**Goal A:**
In the fast-charging article, write out the passage beginning at the words "For the longest" and ending after "phones has increased.", changing "phone makers" to "handset makers".
**Goal B:**
Put this sentence from the fast-charging article into Spanish: "This means you have to use a similarly branded charger and cable."
**Goal C:**
According to the fast-charging article, which open standard do phone makers usually not use to reach their higher charge rates?
─── Excerpt provided
For the longest time, smartphone battery life was a real issue. I remember my first few smartphones basically traveling with me from charger to charger. They would charge at my desk, charge in my car, and charge next to my couch. While phone battery life is now much better, the real revolution has come from fast-charging.
Who cares if your battery only lasts half a day if it only takes 15 minutes to charge it back to 80%? Yes, fast-charging was a revolution, and phone makers keep pushing the limits. But, in that pursuit, they sometimes leave the cozy world of open charging standards behind.
Proprietary fast-charging is becoming a real hassle
For a certain subset of phone makers, fast-charging has become somewhat of an arms race. It’s a major selling point, so with each generation they like to make noise about how the charge rate of their phones has increased.

Credit:Â Ismar Hrnjicevic / How-To Geek
Usually they don’t achieve this using the open USB-C PD (Power Delivery) standard, but by using a proprietary charging system under names like “VOOC”, “SuperVOOC”, “Warp”, “SuperDart”, and so on. This means you have to use a similarly branded charger and cable. If you connect a USB-C PD cable, for example, it won’t charge at those rates even though technically both the charger and cable are capable of sending the requisite wattage.
──────
─── Given information
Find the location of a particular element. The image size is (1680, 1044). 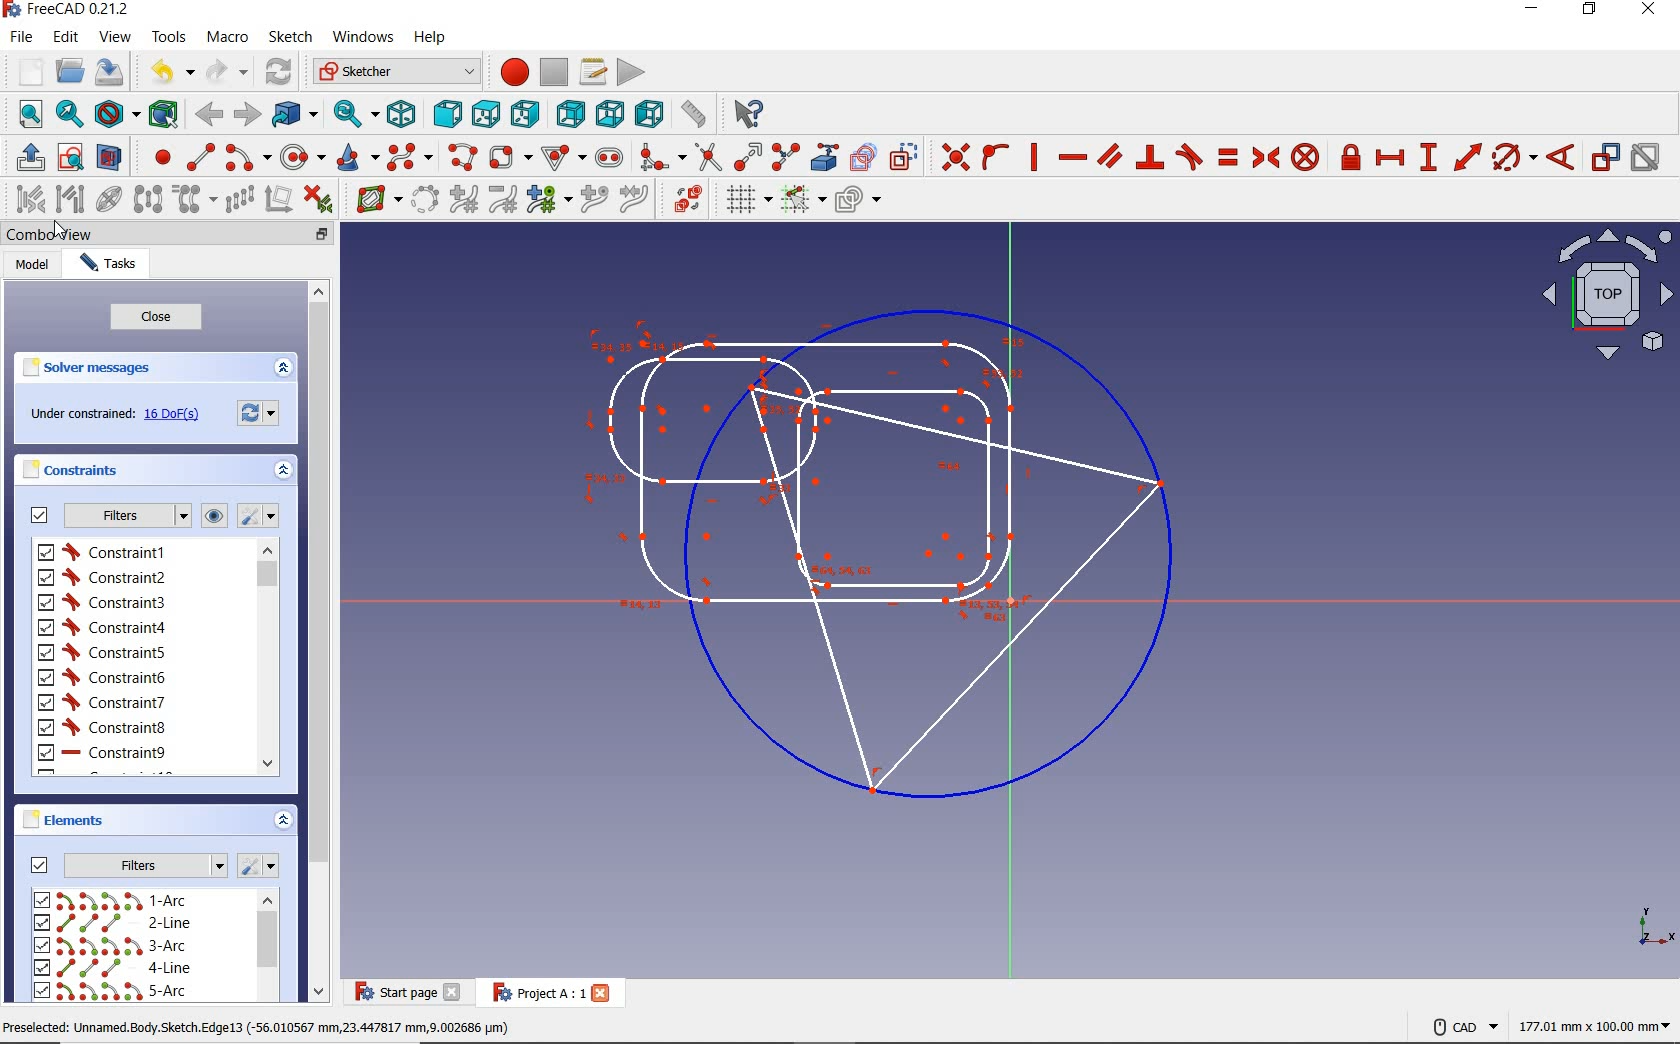

constrain vertically is located at coordinates (1036, 157).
──────
**Right answer A:**
For the longest time, smartphone battery life was a real issue. I remember my first few smartphones basically traveling with me from charger to charger. They would charge at my desk, charge in my car, and charge next to my couch. While phone battery life is now much better, the real revolution has come from fast-charging.
Who cares if your battery only lasts half a day if it only takes 15 minutes to charge it back to 80%? Yes, fast-charging was a revolution, and handset makers keep pushing the limits. But, in that pursuit, they sometimes leave the cozy world of open charging standards behind.
Proprietary fast-charging is becoming a real hassle
For a certain subset of handset makers, fast-charging has become somewhat of an arms race. It’s a major selling point, so with each generation they like to make noise about how the charge rate of their phones has increased.

**Right answer B:**
Esto significa que tienes que usar un cargador y un cable de marca similar.

**Right answer C:**
USB-C PD (Power Delivery).